Bruxelles dà al Portogallo due mesi per recepire la direttiva antiriciclaggio

scritto TPN/Lusa, in Notizia, Business, Economia, Crimine · 20-02-2021 10:00:00 · 0 Commmenti

La Commissione europea ha aperto una procedura d'infrazione contro il Portogallo per aver recepito in modo scorretto le norme antiriciclaggio dell'UE nel diritto nazionale, dando a Lisbona due mesi per rispondere.

La Commissione europea ha inviato lettere di messa in mora - la prima fase di una procedura di infrazione - a Portogallo, Germania e Romania per recepimento non corretto della quarta direttiva antiriciclaggio (AMLD4).

Secondo un comunicato, il termine di recepimento della AMLD4 è scaduto il 27 giugno 2017 e, a seguito di una valutazione delle misure di recepimento notificate dal Portogallo e dagli altri due paesi presi di mira, Bruxelles ha concluso che diverse disposizioni della direttiva non sono state correttamente recepite nel diritto nazionale.

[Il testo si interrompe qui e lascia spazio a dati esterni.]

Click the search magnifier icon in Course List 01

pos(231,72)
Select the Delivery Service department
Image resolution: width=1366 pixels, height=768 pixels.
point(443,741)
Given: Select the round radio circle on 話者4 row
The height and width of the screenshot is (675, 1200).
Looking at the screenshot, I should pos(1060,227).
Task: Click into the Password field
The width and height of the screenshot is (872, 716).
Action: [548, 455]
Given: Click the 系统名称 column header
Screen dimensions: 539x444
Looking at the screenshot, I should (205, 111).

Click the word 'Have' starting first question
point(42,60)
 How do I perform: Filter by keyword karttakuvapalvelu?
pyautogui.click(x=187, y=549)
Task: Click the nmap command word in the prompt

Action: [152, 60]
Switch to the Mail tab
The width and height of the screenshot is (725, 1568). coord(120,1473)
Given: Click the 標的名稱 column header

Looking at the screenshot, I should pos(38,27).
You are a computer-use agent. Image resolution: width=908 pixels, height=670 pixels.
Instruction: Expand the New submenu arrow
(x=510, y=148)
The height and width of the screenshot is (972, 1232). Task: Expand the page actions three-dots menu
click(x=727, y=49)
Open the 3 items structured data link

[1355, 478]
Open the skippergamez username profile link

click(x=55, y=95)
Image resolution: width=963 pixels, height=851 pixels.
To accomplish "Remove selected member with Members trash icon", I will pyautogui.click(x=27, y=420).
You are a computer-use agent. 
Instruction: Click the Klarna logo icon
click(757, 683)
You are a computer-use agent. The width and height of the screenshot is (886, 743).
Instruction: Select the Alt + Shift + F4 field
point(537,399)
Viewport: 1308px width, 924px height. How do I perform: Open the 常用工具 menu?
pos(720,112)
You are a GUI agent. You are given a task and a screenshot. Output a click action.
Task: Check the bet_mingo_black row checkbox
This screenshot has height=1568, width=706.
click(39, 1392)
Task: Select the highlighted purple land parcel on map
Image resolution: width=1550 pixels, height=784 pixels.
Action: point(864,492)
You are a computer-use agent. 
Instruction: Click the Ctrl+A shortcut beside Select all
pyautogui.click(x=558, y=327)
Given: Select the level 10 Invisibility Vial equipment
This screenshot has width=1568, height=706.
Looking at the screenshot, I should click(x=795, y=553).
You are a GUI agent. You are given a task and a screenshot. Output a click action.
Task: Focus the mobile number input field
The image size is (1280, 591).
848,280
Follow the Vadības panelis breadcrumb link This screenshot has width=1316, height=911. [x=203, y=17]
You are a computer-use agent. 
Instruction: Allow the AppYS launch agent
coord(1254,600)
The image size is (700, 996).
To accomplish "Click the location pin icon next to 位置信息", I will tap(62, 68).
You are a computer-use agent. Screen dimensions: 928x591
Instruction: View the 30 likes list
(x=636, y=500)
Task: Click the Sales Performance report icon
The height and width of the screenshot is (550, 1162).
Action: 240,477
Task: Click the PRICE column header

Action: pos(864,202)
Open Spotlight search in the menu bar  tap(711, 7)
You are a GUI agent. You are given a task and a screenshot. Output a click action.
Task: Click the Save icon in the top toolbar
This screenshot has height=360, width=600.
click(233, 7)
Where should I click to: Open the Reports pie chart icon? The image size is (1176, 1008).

Gli Stati membri interessati devono affrontare aspetti fondamentali del quadro antiriciclaggio, come il corretto scambio di informazioni tra le unità di informazione finanziaria (UIF), gli obblighi di due diligence nei confronti della clientela e un'adeguata cooperazione tra le UIF, o la trasparenza dei registri centrali della proprietà effettiva.

Germania, Portogallo e Romania hanno due mesi di tempo per fornire una risposta soddisfacente agli argomenti presentati dalla Commissione, altrimenti la Commissione deciderà di passare alla seconda fase della procedura di infrazione, con l'invio di un parere motivato.

La lotta contro il riciclaggio di denaro e il finanziamento del terrorismo è fondamentale per garantire la stabilità finanziaria e la sicurezza in Europa, sottolinea la Commissione europea.